Daniel Radcliffe takes some unexpectedly large strides towards banishing the ghost of the Potter franchise from his CV, with this taut and traditional thriller from horror studio Hammer. The Woman in Black is absorbing, atmospheric and absolutely terrifying.
I looked at the trailer for The Woman in Black for X-Media Online last year. Aside from assaulting Radcliffe’s new project with pathetic Potter puns, I decided that, on the basis of the conventional trailer, cinemagoers were unlikely to be falling off their seats in terror on its release. How wrong I was. There is a chunk of The Woman in Black’s running time, perhaps half an hour in length, which consists of nothing but back to back scares in a big haunted house. I’m not sure precisely how long this section of the film was because I was writhing in my seat, reduced to a nervous wreck by the tension.
The trailer was so underwhelming because the story seemed so familiar. The empty house with ghosts lurking in the shadows has been done to death (pardon the pun). It’s impressive then that The Woman in Black hits all the right scary notes. Other reviews have argued that the film is ‘jumpy’ rather than frightening. There are certainly shocks aplenty via the usual tricks of reflections and whatnot, but these moments are elevated beyond a mere ‘jump’ by the quality of the execution and the intrigue of the story.

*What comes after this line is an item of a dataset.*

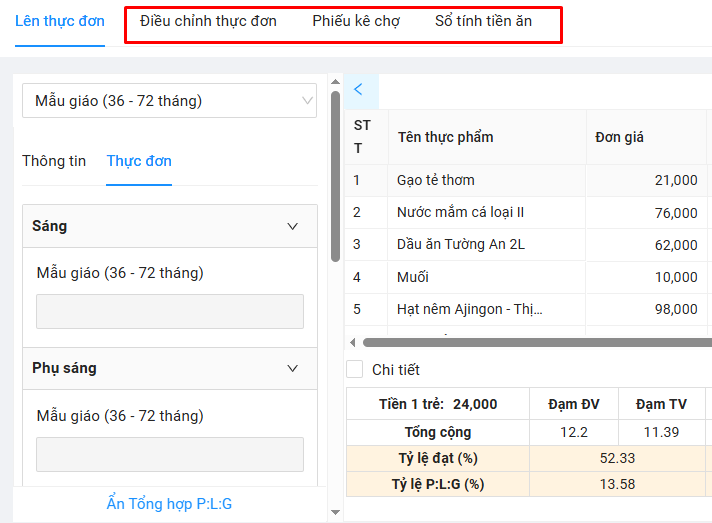Select the Gạo tẻ thơm row
Screen dimensions: 712x523
436,180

Gradually Radcliffe’s character, a lawyer called Kipps fighting for his job, begins to piece together the web of betrayal in the past of Eel Marsh house, eerily cut off from the nearest village by a causeway. Strange and tragic goings on start to connect around one woman’s dark and depressing life, as hysteria and hostility towards Kipps escalates in the village. The chilling scares are so unsettling because of their power to disturb as well as shock. The opening scene of the film hones in on creepy period details, like the faces of dolls, before three little girls do something inexplicable.

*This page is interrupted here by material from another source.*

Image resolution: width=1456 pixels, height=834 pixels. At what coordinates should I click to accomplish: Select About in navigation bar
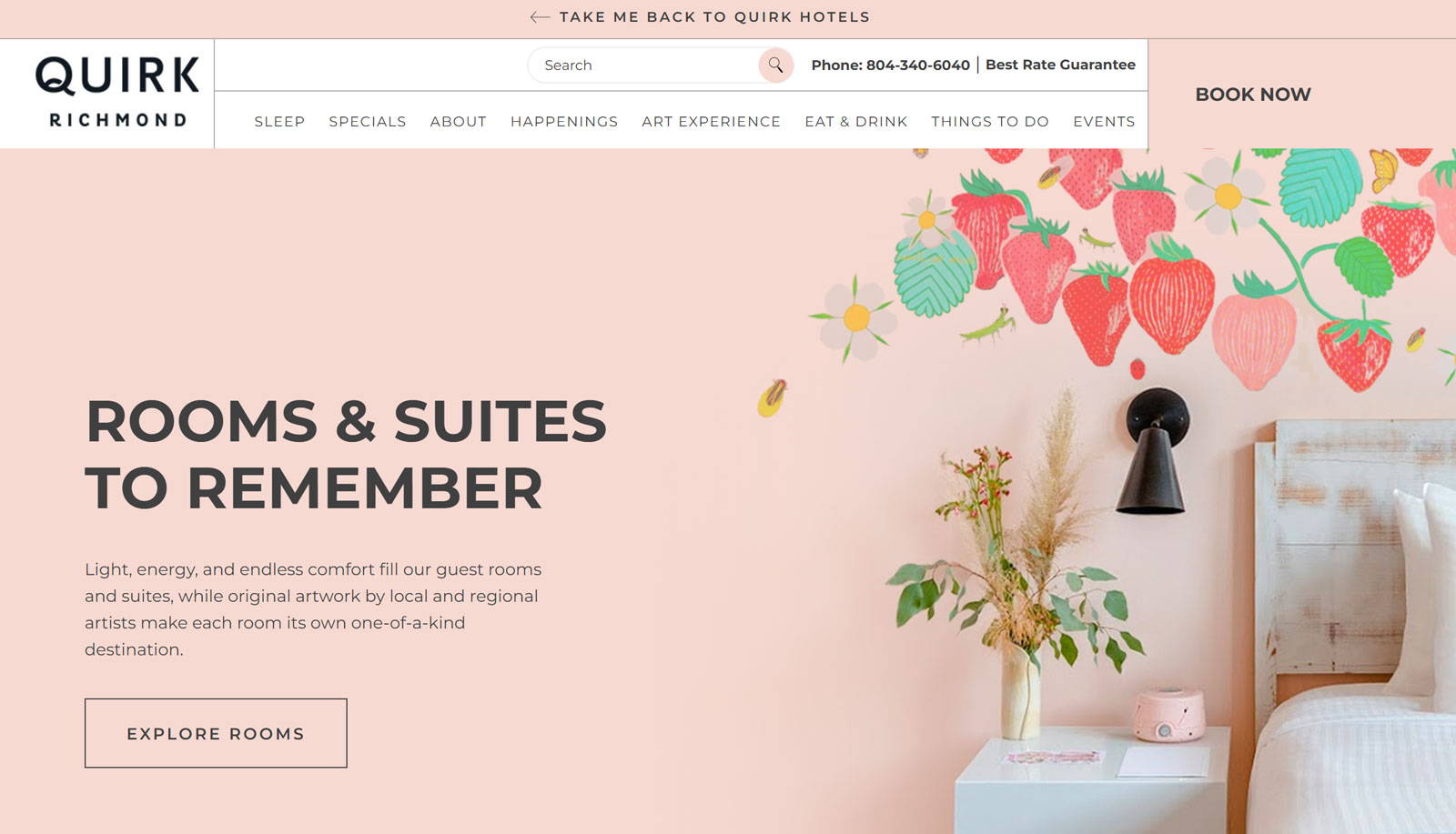459,121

It’s perhaps not surprising that The Woman in Black doesn’t disappoint with its gripping story, given its pedigree on the page and stage. It’s a reminder that a simple tale, well told, can be cinematic gold, with the film comfortably beating The Muppets to top the box office. You could argue that Radcliffe has little to do, besides run around and look confused. But he does what’s required of him well and surprisingly convinces as a father (to an impossibly cute child actor). At the climax of the film we care about their fate and feel satisfyingly high on horror.